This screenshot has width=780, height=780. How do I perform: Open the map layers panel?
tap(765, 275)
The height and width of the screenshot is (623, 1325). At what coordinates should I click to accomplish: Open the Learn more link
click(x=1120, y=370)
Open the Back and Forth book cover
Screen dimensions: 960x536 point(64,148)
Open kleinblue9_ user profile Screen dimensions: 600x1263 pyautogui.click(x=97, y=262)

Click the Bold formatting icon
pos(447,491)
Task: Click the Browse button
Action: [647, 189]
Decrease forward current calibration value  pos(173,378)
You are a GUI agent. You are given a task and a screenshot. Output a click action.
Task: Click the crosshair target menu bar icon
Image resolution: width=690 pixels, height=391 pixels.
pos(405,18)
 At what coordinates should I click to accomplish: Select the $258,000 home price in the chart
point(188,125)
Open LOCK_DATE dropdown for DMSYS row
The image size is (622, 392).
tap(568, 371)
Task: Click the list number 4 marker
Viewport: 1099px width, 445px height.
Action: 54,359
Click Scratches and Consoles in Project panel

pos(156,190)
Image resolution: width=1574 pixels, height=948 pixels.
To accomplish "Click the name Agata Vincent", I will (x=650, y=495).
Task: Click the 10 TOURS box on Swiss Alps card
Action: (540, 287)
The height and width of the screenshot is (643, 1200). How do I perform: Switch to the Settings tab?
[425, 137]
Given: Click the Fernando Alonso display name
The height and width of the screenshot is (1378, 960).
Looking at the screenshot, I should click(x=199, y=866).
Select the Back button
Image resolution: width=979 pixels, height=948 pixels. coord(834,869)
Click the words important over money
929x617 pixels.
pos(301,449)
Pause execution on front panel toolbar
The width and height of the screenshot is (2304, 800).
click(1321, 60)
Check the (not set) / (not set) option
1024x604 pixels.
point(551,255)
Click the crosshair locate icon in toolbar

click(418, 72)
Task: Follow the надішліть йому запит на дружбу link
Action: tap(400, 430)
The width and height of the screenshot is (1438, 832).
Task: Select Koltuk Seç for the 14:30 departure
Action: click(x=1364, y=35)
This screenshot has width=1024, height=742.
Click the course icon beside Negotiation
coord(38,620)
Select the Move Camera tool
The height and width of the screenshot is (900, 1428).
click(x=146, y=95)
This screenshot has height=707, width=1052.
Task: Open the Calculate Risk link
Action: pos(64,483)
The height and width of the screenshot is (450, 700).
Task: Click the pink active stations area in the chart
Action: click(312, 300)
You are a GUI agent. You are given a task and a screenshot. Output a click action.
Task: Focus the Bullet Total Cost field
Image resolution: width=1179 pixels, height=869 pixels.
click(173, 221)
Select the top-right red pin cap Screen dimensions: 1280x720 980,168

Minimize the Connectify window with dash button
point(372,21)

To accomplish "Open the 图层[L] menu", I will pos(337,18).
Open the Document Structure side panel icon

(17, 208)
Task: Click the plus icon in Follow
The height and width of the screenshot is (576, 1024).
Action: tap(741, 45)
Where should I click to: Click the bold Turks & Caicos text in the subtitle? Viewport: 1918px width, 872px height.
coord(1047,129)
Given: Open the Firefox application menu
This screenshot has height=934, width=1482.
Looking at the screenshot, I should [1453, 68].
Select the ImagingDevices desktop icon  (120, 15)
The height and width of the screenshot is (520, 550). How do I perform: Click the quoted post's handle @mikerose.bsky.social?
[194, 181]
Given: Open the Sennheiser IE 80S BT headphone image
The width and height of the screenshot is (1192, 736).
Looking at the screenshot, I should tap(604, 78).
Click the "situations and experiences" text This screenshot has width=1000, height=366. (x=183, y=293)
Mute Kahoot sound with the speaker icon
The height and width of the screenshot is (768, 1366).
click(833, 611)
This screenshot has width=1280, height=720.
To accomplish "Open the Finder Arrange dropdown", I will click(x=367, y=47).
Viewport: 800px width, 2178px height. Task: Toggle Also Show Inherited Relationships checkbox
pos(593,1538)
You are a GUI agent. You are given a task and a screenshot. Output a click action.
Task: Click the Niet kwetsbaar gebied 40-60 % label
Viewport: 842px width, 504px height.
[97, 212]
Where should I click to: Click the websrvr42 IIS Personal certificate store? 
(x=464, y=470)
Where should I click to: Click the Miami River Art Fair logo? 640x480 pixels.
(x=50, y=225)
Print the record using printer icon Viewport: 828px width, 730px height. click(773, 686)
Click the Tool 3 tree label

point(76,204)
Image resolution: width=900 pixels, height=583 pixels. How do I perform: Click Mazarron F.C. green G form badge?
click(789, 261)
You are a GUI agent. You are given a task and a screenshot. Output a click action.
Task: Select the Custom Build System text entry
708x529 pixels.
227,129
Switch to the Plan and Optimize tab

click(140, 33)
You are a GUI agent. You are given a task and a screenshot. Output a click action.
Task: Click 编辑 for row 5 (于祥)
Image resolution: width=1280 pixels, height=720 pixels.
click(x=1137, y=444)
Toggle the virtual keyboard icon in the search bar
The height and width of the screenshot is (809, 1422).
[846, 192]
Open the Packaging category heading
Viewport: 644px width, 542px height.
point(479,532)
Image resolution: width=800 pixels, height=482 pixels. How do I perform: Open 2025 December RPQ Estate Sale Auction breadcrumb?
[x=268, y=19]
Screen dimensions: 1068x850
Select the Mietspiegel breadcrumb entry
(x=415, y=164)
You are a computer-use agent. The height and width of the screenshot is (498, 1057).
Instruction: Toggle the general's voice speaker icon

● ● ● ●

» **Task instructions**
Your answer must be the lines above from the one containing "Task: Click the plus icon in Follow" to the one containing "Given: Open the Sennheiser", both included, restated word for word.

» **Result of this task**
Task: Click the plus icon in Follow
The height and width of the screenshot is (576, 1024).
Action: tap(741, 45)
Where should I click to: Click the bold Turks & Caicos text in the subtitle? Viewport: 1918px width, 872px height.
coord(1047,129)
Given: Open the Firefox application menu
This screenshot has height=934, width=1482.
Looking at the screenshot, I should [1453, 68].
Select the ImagingDevices desktop icon  (120, 15)
The height and width of the screenshot is (520, 550). How do I perform: Click the quoted post's handle @mikerose.bsky.social?
[194, 181]
Given: Open the Sennheiser IE 80S BT headphone image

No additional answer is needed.